There are no jury trials in Bangladesh. All criminal and civil cases are decided in bench trials.

According to the World Justice Project, Bangladesh ranked 103rd out of 113 countries in an index of the rule of law in 2016.

Fundamental rights in Bangladesh
Part III of the Constitution of Bangladesh includes the articles of fundamental rights.
 Laws inconsistent with fundamental rights to be void (Article-26)
 Equality before law (Article-27)
 Discrimination on grounds of religion, etc. (Article-28)
 Equality of opportunity in public employment (Article-29)
 Prohibition of foreign titles, etc. (Article-30)
 Right to protection of law (Article-31)
 Protection of right to life and personal liberty (Article-32)
 Safeguards as to arrest and detention (Article-33)
 Prohibition of forced labour (Article-34)
 Protection in respect of trial and punishment (Article-35)
 Freedom of movement (Article-36)
 Freedom of assembly (Article-37)
 Freedom of association (Article-38)
 Freedom of thought and conscience, and of speech (Article-39)
 Freedom of profession or occupation (Article-40)
 Freedom of religion (Article-41)
 Rights of property (Article-42)
 Protection of home and correspondence (Article-43)
 Enforcement of fundamental rights (Article-44)
 Modification of rights in respect of disciplinary law (Article-45)
 Power to provide indemnity (Article-46)
 Saving for certain laws (Article-47)
 Inapplicability of certain articles (Article-47A)

Case law
Judicial precedent is enshrined under Article 111 of the Constitution of Bangladesh.

Bangladeshi courts have provided vital judicial precedent in areas like constitutional law, such as in Bangladesh Italian Marble Works Ltd. v. Government of Bangladesh, which declared martial law illegal. The judgement of Secretary, Ministry of Finance v Masdar Hossain asserted the separation of powers and judicial independence.

In Aruna Sen v. Government of Bangladesh, the Supreme Court set a precedent against unlawful detention and torture. The court affirmed the principle of natural justice in the judgement of Abdul Latif Mirza v. Government of Bangladesh. The two verdicts were precedents for invalidating most detentions under the Special Powers Act, 1974.
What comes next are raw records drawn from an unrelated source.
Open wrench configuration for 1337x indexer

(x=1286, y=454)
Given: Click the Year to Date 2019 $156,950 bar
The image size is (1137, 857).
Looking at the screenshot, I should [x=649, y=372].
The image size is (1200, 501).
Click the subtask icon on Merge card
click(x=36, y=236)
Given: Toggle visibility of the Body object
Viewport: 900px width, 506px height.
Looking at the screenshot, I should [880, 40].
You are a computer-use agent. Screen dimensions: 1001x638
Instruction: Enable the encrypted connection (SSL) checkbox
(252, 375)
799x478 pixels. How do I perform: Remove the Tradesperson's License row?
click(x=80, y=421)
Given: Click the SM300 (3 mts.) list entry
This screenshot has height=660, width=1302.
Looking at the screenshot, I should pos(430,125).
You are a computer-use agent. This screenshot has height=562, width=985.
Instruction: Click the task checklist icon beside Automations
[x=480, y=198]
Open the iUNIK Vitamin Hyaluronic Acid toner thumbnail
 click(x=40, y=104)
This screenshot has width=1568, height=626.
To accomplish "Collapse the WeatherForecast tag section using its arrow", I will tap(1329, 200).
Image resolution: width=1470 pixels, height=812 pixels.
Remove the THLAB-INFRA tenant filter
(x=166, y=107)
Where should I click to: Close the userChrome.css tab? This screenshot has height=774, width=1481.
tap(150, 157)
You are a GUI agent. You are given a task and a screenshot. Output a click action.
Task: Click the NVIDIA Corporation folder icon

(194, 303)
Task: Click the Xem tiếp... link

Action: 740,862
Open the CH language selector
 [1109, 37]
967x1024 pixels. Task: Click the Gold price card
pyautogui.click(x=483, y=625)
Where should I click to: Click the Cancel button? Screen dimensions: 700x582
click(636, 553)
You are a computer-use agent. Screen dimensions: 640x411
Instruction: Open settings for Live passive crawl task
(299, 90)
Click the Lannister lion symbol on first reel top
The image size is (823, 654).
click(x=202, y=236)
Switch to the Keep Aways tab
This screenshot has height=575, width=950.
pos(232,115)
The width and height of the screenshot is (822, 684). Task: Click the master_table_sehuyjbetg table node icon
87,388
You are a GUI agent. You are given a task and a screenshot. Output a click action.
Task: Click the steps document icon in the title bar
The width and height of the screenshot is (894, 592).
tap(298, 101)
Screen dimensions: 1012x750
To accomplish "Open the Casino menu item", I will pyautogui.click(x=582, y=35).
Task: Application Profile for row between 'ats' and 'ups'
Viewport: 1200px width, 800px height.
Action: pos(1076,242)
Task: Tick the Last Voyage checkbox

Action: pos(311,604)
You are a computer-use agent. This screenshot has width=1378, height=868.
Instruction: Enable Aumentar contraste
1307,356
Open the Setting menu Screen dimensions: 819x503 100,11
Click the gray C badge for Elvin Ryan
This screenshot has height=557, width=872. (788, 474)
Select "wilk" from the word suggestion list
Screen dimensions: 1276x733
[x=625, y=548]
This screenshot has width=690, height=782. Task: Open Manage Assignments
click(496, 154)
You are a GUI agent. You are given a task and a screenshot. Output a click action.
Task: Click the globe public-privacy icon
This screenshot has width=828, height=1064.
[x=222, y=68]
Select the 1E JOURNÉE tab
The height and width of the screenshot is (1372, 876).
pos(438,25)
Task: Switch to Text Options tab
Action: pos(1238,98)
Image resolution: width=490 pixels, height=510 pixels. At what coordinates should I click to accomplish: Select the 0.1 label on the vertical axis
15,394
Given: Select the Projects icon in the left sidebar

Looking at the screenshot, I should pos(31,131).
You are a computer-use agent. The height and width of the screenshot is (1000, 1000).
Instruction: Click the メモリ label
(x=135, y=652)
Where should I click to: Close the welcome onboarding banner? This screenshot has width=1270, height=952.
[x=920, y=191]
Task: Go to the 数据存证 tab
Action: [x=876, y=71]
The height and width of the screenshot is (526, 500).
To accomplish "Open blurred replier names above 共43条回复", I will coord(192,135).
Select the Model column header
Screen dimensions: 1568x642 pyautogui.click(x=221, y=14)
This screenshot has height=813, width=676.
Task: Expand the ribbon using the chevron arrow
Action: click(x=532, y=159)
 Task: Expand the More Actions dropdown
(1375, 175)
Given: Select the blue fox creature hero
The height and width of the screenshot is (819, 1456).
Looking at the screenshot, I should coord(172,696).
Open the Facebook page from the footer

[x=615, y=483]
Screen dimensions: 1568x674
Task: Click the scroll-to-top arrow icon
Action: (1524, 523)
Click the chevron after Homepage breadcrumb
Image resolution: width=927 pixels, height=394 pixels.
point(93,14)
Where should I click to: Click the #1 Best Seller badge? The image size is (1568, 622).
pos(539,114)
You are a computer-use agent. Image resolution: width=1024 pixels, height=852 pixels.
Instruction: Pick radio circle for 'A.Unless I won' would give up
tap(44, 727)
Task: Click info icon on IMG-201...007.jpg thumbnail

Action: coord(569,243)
The doctrine of legitimate expectation in Bangladeshi law has developed through judicial precedent.

Codification and language
The Bangladesh Code has been published since 1977. Most of its laws, dating between 1836 and 1987, are in English. Following a government circular in 1987, the code has been published primarily in Bengali. The language of the Supreme Court and High Court is English. However, most magistrates courts and district courts use Bengali. The lack of a uniform language has been a cause of concern, with arguments in favor of both English and Bengali. The country's financial sector depends on English, whereas cultural nationalists prefer Bengali.

Freedom of information
The Right to Information Act 2009 passed by the Jatiyo Sangshad was hailed as a major reform. The law allows information requests to most government departments, except the military. Hence, security agreements with foreign countries are not under its purview.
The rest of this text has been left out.